== Data listing ==

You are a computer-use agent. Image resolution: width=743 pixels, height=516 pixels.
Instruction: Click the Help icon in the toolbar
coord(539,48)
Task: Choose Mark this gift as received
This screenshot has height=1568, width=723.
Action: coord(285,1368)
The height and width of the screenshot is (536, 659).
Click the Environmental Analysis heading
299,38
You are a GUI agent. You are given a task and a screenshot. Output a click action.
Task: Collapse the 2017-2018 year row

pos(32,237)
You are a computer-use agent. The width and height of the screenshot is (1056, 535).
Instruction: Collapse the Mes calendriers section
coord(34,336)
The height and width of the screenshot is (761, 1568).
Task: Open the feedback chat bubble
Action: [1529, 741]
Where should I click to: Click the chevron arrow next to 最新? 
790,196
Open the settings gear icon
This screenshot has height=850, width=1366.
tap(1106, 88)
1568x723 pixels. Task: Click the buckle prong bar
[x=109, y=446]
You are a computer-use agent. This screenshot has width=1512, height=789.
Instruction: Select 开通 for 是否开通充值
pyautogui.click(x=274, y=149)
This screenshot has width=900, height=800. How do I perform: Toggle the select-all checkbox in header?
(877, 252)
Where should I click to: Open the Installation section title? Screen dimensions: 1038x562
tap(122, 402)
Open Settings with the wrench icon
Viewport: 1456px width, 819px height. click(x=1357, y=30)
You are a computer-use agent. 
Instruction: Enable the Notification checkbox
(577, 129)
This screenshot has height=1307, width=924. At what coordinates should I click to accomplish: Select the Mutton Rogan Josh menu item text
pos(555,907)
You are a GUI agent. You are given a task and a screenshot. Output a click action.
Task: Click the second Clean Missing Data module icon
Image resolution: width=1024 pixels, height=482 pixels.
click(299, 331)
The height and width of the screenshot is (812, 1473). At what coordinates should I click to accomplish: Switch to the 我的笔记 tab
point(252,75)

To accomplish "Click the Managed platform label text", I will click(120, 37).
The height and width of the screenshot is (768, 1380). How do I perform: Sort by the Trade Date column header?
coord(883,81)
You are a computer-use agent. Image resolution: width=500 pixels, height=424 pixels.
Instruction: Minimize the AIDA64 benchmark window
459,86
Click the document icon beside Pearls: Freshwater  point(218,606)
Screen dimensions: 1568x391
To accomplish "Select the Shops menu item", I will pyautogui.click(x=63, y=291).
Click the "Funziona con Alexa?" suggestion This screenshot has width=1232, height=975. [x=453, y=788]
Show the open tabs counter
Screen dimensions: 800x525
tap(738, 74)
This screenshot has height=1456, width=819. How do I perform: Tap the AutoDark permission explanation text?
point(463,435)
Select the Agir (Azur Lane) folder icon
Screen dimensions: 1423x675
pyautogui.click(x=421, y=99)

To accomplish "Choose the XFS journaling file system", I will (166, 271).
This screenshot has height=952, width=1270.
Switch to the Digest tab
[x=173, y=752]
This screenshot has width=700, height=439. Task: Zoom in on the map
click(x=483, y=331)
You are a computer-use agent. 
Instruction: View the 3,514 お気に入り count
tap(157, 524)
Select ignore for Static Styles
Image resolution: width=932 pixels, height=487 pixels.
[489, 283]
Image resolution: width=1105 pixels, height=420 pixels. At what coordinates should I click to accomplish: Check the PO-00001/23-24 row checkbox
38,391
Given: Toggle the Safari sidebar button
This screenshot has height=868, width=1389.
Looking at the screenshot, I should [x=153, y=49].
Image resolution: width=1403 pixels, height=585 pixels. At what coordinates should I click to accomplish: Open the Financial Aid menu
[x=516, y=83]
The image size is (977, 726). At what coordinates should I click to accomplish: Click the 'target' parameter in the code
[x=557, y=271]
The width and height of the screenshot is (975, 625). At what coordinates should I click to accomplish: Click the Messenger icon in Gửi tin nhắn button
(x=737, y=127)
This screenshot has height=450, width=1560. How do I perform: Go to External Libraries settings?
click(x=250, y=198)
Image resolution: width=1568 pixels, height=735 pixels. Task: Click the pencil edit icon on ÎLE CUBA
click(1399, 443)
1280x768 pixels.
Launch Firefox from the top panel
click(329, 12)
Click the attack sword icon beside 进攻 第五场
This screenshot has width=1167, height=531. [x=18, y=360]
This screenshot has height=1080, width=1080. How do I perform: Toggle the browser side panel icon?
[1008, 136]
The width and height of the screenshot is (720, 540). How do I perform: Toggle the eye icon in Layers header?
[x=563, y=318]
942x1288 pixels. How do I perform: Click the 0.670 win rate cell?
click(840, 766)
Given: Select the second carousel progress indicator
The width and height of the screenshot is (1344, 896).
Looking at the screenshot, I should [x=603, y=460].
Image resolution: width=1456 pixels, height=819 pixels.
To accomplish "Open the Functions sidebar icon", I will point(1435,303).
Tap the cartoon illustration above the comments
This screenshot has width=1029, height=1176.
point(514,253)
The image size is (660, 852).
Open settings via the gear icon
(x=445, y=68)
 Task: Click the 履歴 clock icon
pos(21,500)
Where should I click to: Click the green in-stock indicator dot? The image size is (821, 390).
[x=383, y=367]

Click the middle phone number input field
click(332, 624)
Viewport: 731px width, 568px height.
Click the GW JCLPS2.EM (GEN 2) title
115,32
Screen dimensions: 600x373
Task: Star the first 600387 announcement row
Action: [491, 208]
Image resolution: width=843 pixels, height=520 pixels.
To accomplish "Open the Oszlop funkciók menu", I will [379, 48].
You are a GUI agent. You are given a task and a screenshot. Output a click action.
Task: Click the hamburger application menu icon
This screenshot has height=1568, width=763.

===

Stated problem —
Quote all of the lines above word for word.

Solved exercise —
You are a computer-use agent. Image resolution: width=743 pixels, height=516 pixels.
Instruction: Click the Help icon in the toolbar
coord(539,48)
Task: Choose Mark this gift as received
This screenshot has height=1568, width=723.
Action: coord(285,1368)
The height and width of the screenshot is (536, 659).
Click the Environmental Analysis heading
299,38
You are a GUI agent. You are given a task and a screenshot. Output a click action.
Task: Collapse the 2017-2018 year row

pos(32,237)
You are a computer-use agent. The width and height of the screenshot is (1056, 535).
Instruction: Collapse the Mes calendriers section
coord(34,336)
The height and width of the screenshot is (761, 1568).
Task: Open the feedback chat bubble
Action: [1529, 741]
Where should I click to: Click the chevron arrow next to 最新? 
790,196
Open the settings gear icon
This screenshot has height=850, width=1366.
tap(1106, 88)
1568x723 pixels. Task: Click the buckle prong bar
[x=109, y=446]
You are a computer-use agent. This screenshot has width=1512, height=789.
Instruction: Select 开通 for 是否开通充值
pyautogui.click(x=274, y=149)
This screenshot has width=900, height=800. How do I perform: Toggle the select-all checkbox in header?
(877, 252)
Where should I click to: Open the Installation section title? Screen dimensions: 1038x562
tap(122, 402)
Open Settings with the wrench icon
Viewport: 1456px width, 819px height. click(x=1357, y=30)
You are a computer-use agent. 
Instruction: Enable the Notification checkbox
(577, 129)
This screenshot has height=1307, width=924. At what coordinates should I click to accomplish: Select the Mutton Rogan Josh menu item text
pos(555,907)
You are a GUI agent. You are given a task and a screenshot. Output a click action.
Task: Click the second Clean Missing Data module icon
Image resolution: width=1024 pixels, height=482 pixels.
click(299, 331)
The height and width of the screenshot is (812, 1473). At what coordinates should I click to accomplish: Switch to the 我的笔记 tab
point(252,75)

To accomplish "Click the Managed platform label text", I will click(120, 37).
The height and width of the screenshot is (768, 1380). How do I perform: Sort by the Trade Date column header?
coord(883,81)
You are a computer-use agent. Image resolution: width=500 pixels, height=424 pixels.
Instruction: Minimize the AIDA64 benchmark window
459,86
Click the document icon beside Pearls: Freshwater  point(218,606)
Screen dimensions: 1568x391
To accomplish "Select the Shops menu item", I will pyautogui.click(x=63, y=291).
Click the "Funziona con Alexa?" suggestion This screenshot has width=1232, height=975. [x=453, y=788]
Show the open tabs counter
Screen dimensions: 800x525
tap(738, 74)
This screenshot has height=1456, width=819. How do I perform: Tap the AutoDark permission explanation text?
point(463,435)
Select the Agir (Azur Lane) folder icon
Screen dimensions: 1423x675
pyautogui.click(x=421, y=99)

To accomplish "Choose the XFS journaling file system", I will (166, 271).
This screenshot has height=952, width=1270.
Switch to the Digest tab
[x=173, y=752]
This screenshot has width=700, height=439. Task: Zoom in on the map
click(x=483, y=331)
You are a computer-use agent. 
Instruction: View the 3,514 お気に入り count
tap(157, 524)
Select ignore for Static Styles
Image resolution: width=932 pixels, height=487 pixels.
[489, 283]
Image resolution: width=1105 pixels, height=420 pixels. At what coordinates should I click to accomplish: Check the PO-00001/23-24 row checkbox
38,391
Given: Toggle the Safari sidebar button
This screenshot has height=868, width=1389.
Looking at the screenshot, I should [x=153, y=49].
Image resolution: width=1403 pixels, height=585 pixels. At what coordinates should I click to accomplish: Open the Financial Aid menu
[x=516, y=83]
The image size is (977, 726). At what coordinates should I click to accomplish: Click the 'target' parameter in the code
[x=557, y=271]
The width and height of the screenshot is (975, 625). At what coordinates should I click to accomplish: Click the Messenger icon in Gửi tin nhắn button
(x=737, y=127)
This screenshot has height=450, width=1560. How do I perform: Go to External Libraries settings?
click(x=250, y=198)
Image resolution: width=1568 pixels, height=735 pixels. Task: Click the pencil edit icon on ÎLE CUBA
click(1399, 443)
1280x768 pixels.
Launch Firefox from the top panel
click(329, 12)
Click the attack sword icon beside 进攻 第五场
This screenshot has width=1167, height=531. [x=18, y=360]
This screenshot has height=1080, width=1080. How do I perform: Toggle the browser side panel icon?
[1008, 136]
The width and height of the screenshot is (720, 540). How do I perform: Toggle the eye icon in Layers header?
[x=563, y=318]
942x1288 pixels. How do I perform: Click the 0.670 win rate cell?
click(840, 766)
Given: Select the second carousel progress indicator
The width and height of the screenshot is (1344, 896).
Looking at the screenshot, I should [x=603, y=460].
Image resolution: width=1456 pixels, height=819 pixels.
To accomplish "Open the Functions sidebar icon", I will point(1435,303).
Tap the cartoon illustration above the comments
This screenshot has width=1029, height=1176.
point(514,253)
The image size is (660, 852).
Open settings via the gear icon
(x=445, y=68)
 Task: Click the 履歴 clock icon
pos(21,500)
Where should I click to: Click the green in-stock indicator dot? The image size is (821, 390).
[x=383, y=367]

Click the middle phone number input field
click(332, 624)
Viewport: 731px width, 568px height.
Click the GW JCLPS2.EM (GEN 2) title
115,32
Screen dimensions: 600x373
Task: Star the first 600387 announcement row
Action: [491, 208]
Image resolution: width=843 pixels, height=520 pixels.
To accomplish "Open the Oszlop funkciók menu", I will [379, 48].
You are a GUI agent. You are given a task and a screenshot. Output a click action.
Task: Click the hamburger application menu icon
This screenshot has height=1568, width=763.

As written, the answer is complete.